I myself felt a visitation. I can't prove or disprove this, but it was a gift, so I don't throw it away. Paul Biscop, a former friend and spiritualist medium, had a way of disparaging MY experiences (though his were always bona fide - he had two Masters degrees and a PhD, so anything he said about spiritualism automatically trumped mine, and he often wrote off the experiences I shared with him as "fantasies").

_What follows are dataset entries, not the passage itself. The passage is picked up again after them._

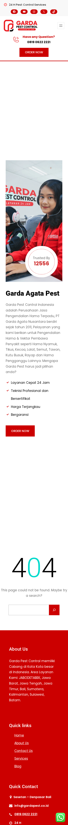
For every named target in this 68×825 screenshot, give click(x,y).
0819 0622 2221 (38, 42)
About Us (21, 743)
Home (19, 735)
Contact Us (23, 751)
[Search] (54, 610)
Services (21, 758)
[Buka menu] (60, 25)
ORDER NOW (34, 52)
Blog (17, 766)
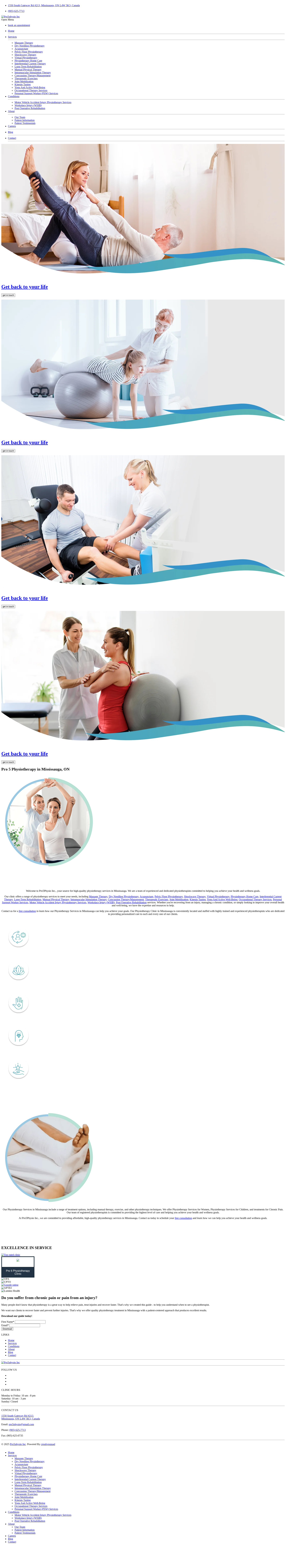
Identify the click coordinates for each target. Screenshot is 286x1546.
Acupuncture (146, 896)
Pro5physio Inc (18, 1444)
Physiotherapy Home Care (244, 896)
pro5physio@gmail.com (21, 1424)
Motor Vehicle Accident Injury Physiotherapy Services (57, 902)
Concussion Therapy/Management (126, 899)
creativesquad (48, 1444)
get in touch (8, 295)
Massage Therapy (98, 896)
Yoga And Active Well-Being (222, 899)
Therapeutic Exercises (156, 899)
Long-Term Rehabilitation (27, 899)
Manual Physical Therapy (56, 899)
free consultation (27, 911)
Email (5, 1325)
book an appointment (19, 25)
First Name (7, 1321)
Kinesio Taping (198, 899)
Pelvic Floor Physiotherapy (169, 896)
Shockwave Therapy (195, 896)
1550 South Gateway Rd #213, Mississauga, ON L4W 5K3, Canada (20, 1417)
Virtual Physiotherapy (218, 896)
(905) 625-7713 (16, 11)
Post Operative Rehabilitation (131, 902)
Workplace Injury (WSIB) (101, 902)
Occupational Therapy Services (255, 899)
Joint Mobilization (178, 899)
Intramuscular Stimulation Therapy (89, 899)
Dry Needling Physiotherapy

I won't write a lot about how he died, but I had my mojo working on him not long before that: I made a formal request, or spell, or whatever you want to call it, not that he'd die or anything, or even suffer, but that he'd SEE, for once and for all, just how destructive his dismissive behaviour could be, how hurtful to others his pose as a "nice" person who had a very dark heart.  I will admit this involved beads, candles, incense, chanting, and even a little Haitian voodoo. Some of it I had learned in a course I took from Paul called The Anthropology of Religion. 


Within a few months I received a message from his longtime partner, also named Paul, that he had passed. Later I was to find out that he left Paul (a simple soul who seemed far less mature than his actual age) in HUGE debt, a massive amount of money that he could not possibly repay. He was rendered virtually homeless. Some people from the spiritualist church which Paul had founded (then stomped away from, bitterly, when they refused to do everything HIS way) tried hard to raise some money so Paul could at least figure out his next move. But he had a mortgage to pay, along with other debts he had  known nothing about. His memorial was NOT held in the spiritualist church but in the local Masonic hall, and to scrounge some money, Paul's tomes on spiritualism were on sale at a table in the back. 

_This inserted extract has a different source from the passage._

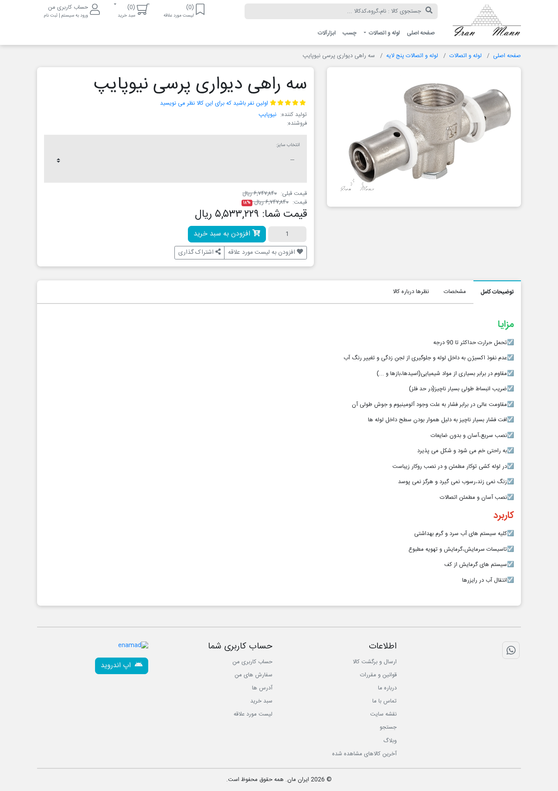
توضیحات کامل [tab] (497, 292)
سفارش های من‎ (253, 675)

Paul had dissed my Gershwin connection, the powerful sense I'd somehow - I can't explain it - "felt" him steal into the room, wordlessly, longing to connect with someone who would believe in him and deeply listen. I wrote about this in a blog post I've re-posted several times called Gershwin's Ghost. 


Gershwin won this struggle, and Paul ended up showing his true colours. DID some of that negative energy bounce back at him, after all? All I can say is that a similar situation happened with Lloyd Dykk, with whom I had some really poisonous experiences, and he too dropped in his tracks at age 60, felled by a stroke, just like Paul.

So what's the message here? Nothing, except that dear George still inspires strong feelings, and he DOES hang around because of the unfairness and confusion of his early death, his head cracked open by ignorant surgeons only to find a grapefruit-sized tumor that had been there for years, causing him agonizing pain and ruining his co-ordination so he couldn't even play the piano any more. Right up until his death, his deterioration had been considered a manifestation of "neurosis". He deserved so much more than that. Incredibly, he wrote the exquisite song But Not for Me very shortly before he died - kind of ironic, considering the circumstances:

"They're writing songs of love, but not for me

A lucky star's above, but not for me

With love to lead the way, I've found more clouds of grey

Than any Russian play could guarantee. . ."



Goodbye, George. We haven't forgotten you. I don't want you to wander the world as some sort of musical orphan. Look what happened to your detractor, the man who scoffed at my vision, my tender connection with you. Not that I want to strike anyone dead, but I am NOT particularly sorry that Paul Biscop no longer walks this earth. How you treat people, especially the ones you are supposed to love the most, says everything about you. George loved and was loved mainly for his songs, and for that he was deeply melancholy. But it's that sadness behind the jazziness that still touches us, grabs us, and keeps him alive in our ears and souls and nervous systems, forever.